RECORD EXCERPTS —
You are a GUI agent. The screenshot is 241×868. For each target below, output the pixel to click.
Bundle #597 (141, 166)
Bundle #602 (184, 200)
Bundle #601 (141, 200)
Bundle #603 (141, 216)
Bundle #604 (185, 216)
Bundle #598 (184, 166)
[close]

AIM OF THE TASK — Copy these rows without changing anything.

EXERCISE OUTPUT —
You are a GUI agent. The screenshot is 241×868. For each target below, output the pixel to click.
Bundle #597 (141, 166)
Bundle #602 (184, 200)
Bundle #601 (141, 200)
Bundle #603 (141, 216)
Bundle #604 (185, 216)
Bundle #598 (184, 166)
[close]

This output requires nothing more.